Penjelasan ini pernah dipaparkan oleh Syekh Abdurrahman al-Jaziri dalam Al-Fiqh ‘ala Madzâhib al-Arba’ah juz I, halaman 196:

 ولا بد من دوام ستر العورة ,المالكية قالوا : إن انكشاف العورة المغلظة في الصلاة مبطل لها مطلقا

“Harus melanggengkan menutup aurat. Madzhab Malikiyyah berpendapat: ‘Apabila yang terbuka adalah aurat mughalladloh [qubul atau dubur], maka batal secara mutlak.

Meskipun demikian, sebagian ulama berbeda pendapat tentang sejauh mana batas toleransi bagi seseorang yang tanpa sengaja auratnya terbuka ketika sedang melaksanaan ibadah shalat.  

Kondisi tersebut bisa disimak, misalnya, pada penjelasan Syekh Abu Bakar bin Muhammad Taqiyuddin dalam kitab Kifayah al-Akhyâr (Damaskus: Dar al-Khair), hal. 36.

Katanya, apabila aurat kita terbuka oleh angin, kemudian langsung ditutupi seketika, maka shalat kita tidaklah batal. Demikian juga apabila sarung atau baju terbelit dan menyingkap kemudian segera ditutup kembali, maka tidak batal.

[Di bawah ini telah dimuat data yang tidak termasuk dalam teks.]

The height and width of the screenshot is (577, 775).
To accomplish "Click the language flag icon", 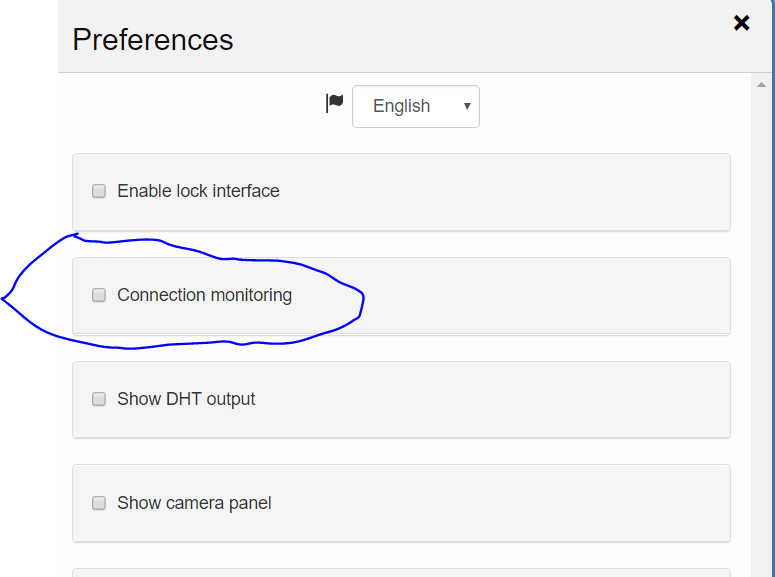I will pyautogui.click(x=335, y=103).
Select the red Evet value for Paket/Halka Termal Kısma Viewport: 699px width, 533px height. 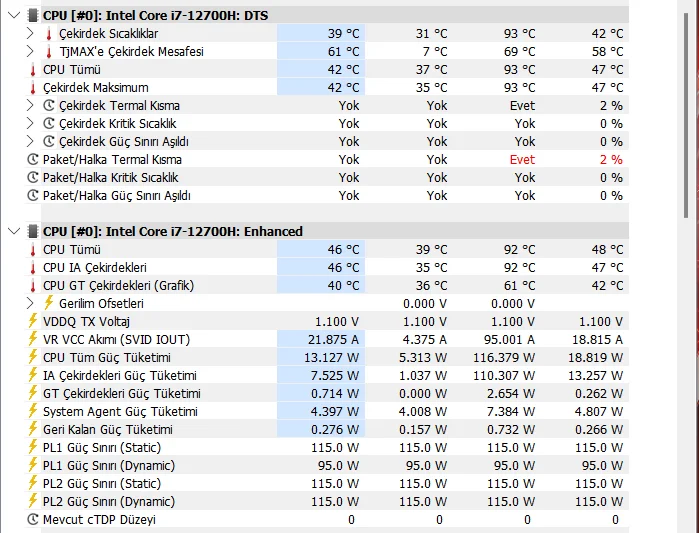click(522, 160)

وأما انكشاف العورة فإن كشفها عمدا بطلت صلاته وإن أعادها في الحال … وإن كشفها الريح فاستتر في الحال فلا تبطل وكذا لو انحل الإزار أو تكة اللباس فأعاده عن قرب فلا تبطل

Dengan demikian, ketika terbukanya aurat terjadi secara tidak sengaja atau karena tiupan angin dan segera ditutupi lagi, maka shalat kita tidak menjadi batal. 

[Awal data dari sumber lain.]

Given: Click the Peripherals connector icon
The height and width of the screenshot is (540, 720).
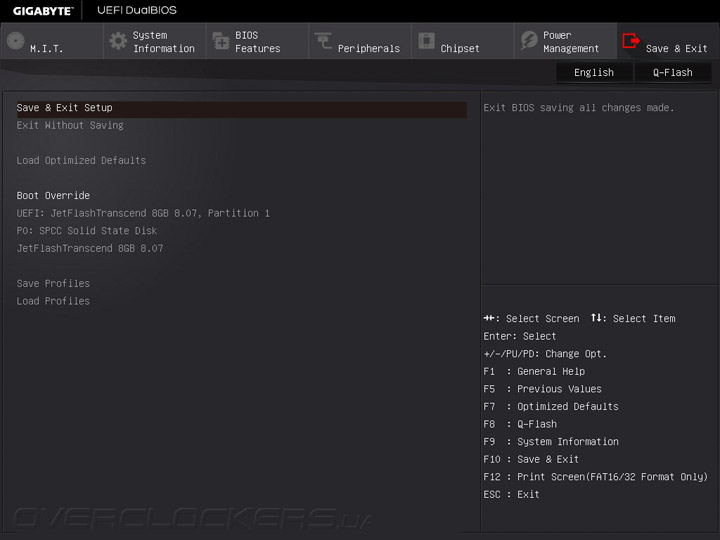Looking at the screenshot, I should tap(323, 42).
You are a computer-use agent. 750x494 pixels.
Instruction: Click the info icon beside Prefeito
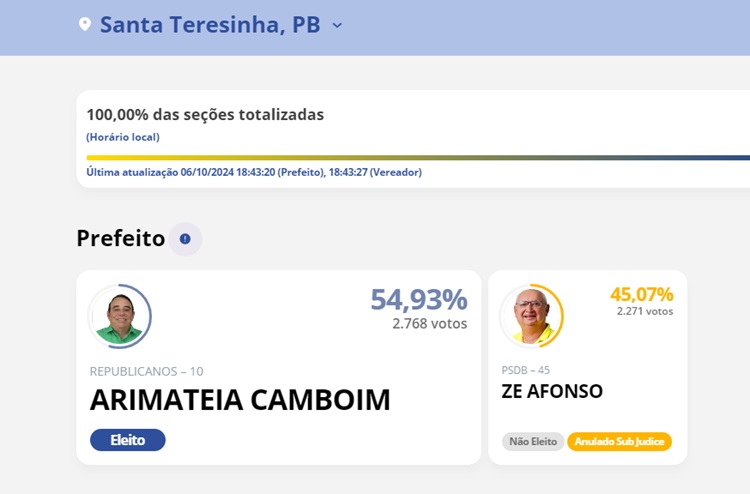(185, 239)
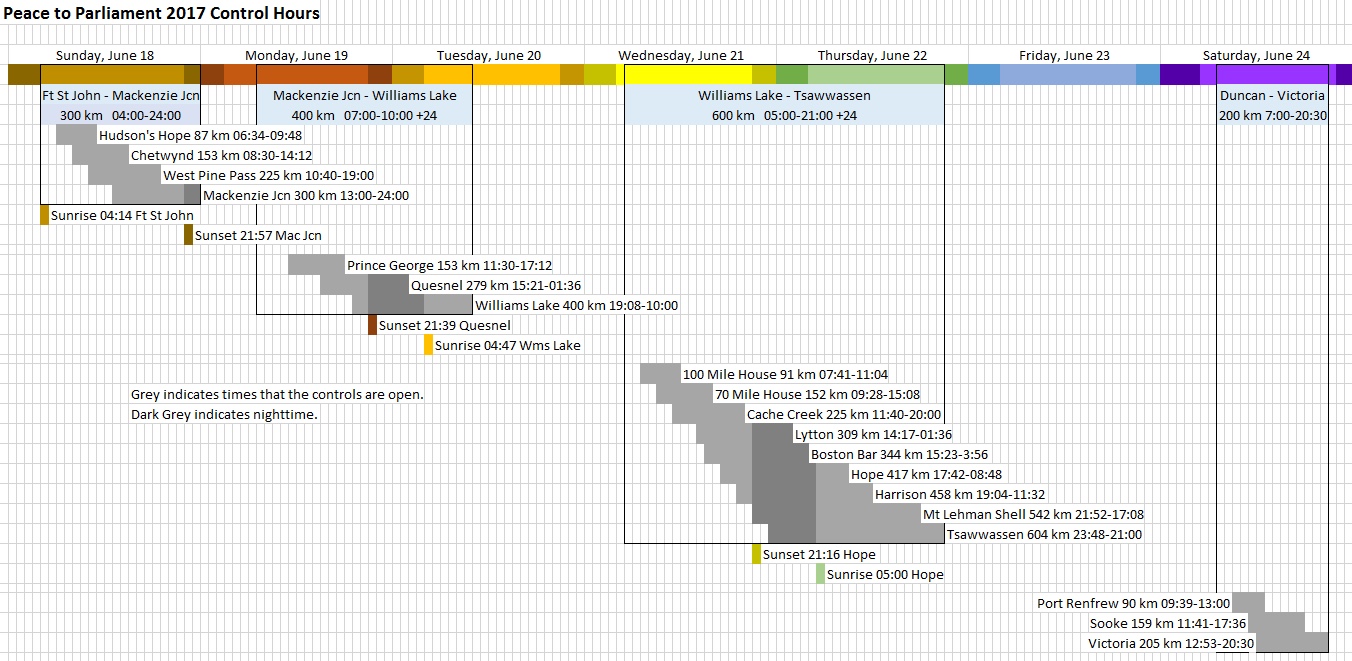Select the Wednesday, June 21 date header

(680, 56)
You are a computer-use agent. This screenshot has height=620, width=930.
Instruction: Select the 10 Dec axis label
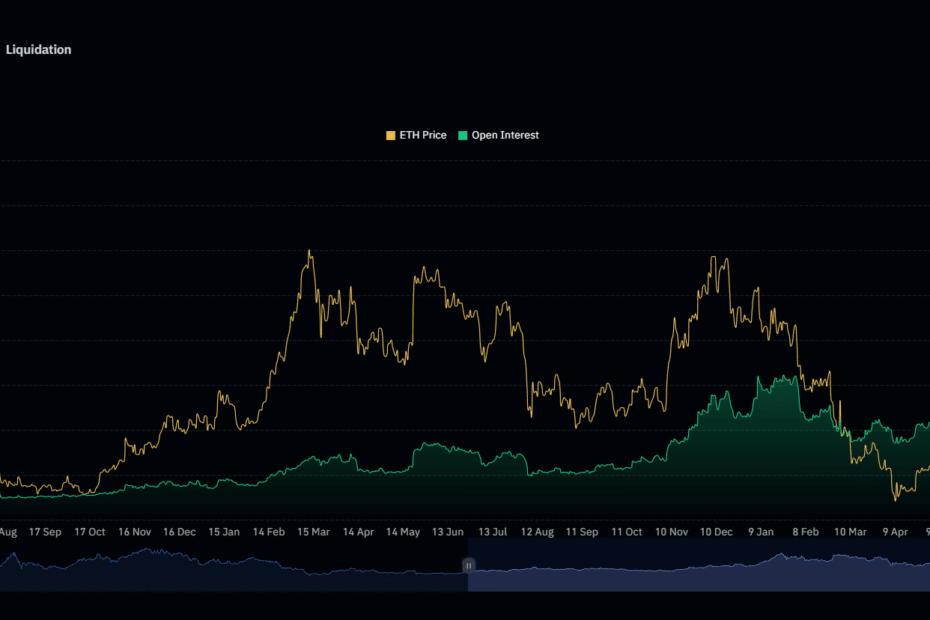point(716,532)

Lalu, apa yang seharusnya dilakukan makmum jika menjumpai imam shalat yang (dengan atau tanpa sengaja) kelihatan auratnya?

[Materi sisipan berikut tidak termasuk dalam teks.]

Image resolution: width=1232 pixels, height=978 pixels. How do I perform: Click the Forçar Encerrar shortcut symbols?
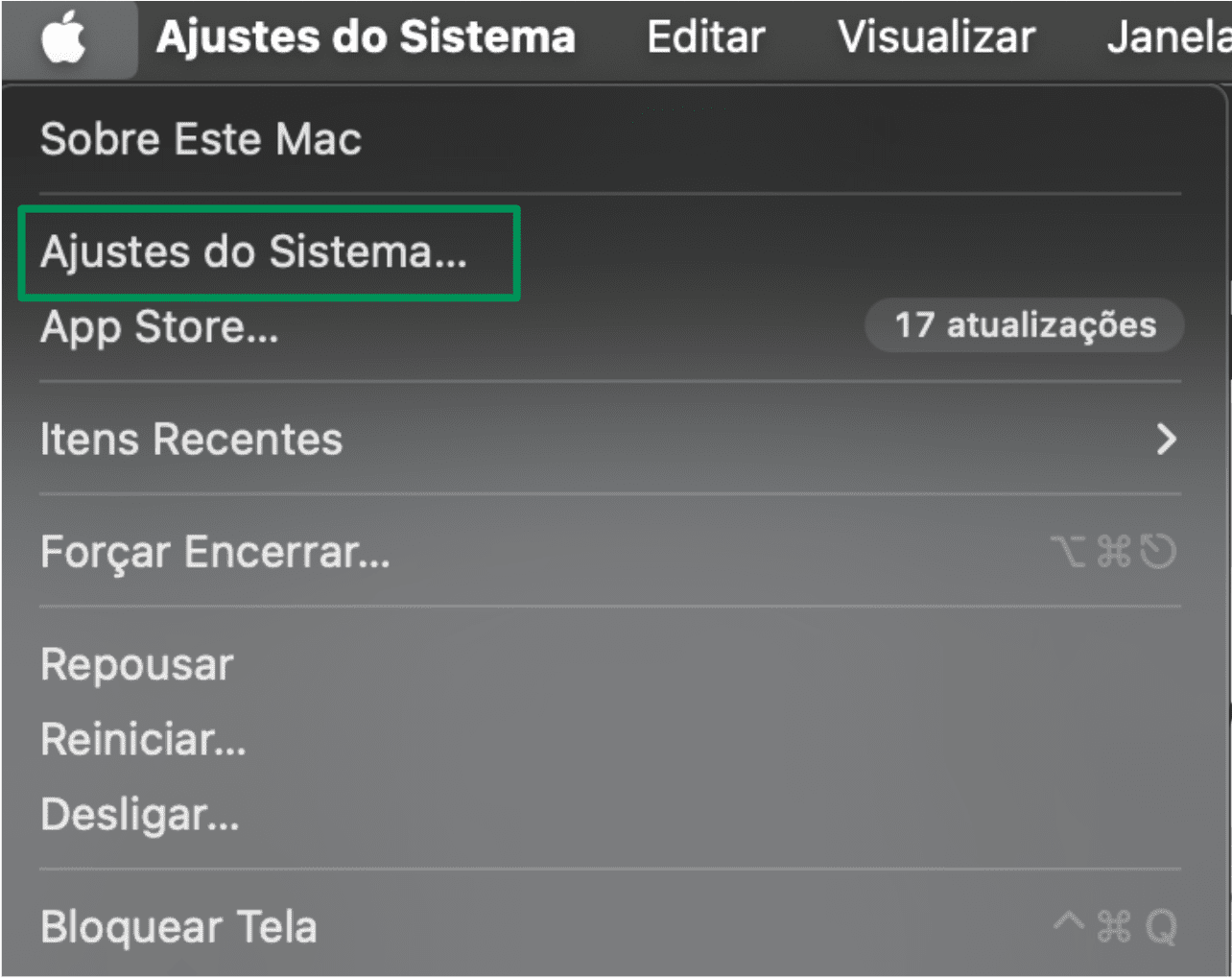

Sejauh penelusuran kami, belum ada tuntunan yang tegas menyebut tata cara mengingatkan imam yang kelihatan auratnya. 

Meskipun demikian, ada langkah taktis yang sebetulnya bisa diupayakan, yaitu dengan cara yang mungkin cukup ekstrem: mufaraqah atau berniat keluar dari jamaah. 

Hal ini juga berlaku jika kita menjumpai imam shalat jamaah di mushola umum yang memanjangkan bacaannya, sementara kita (sebagai makmum) berada dalam kondisi yang sedang terburu-buru (misalnya di bandara atau stasiun dengan pertimbangan akan ketinggalan pesawat atau kereta jika tetap meneruskan shalat jamaah dengan si imam yang berpanjang-panjang itu). 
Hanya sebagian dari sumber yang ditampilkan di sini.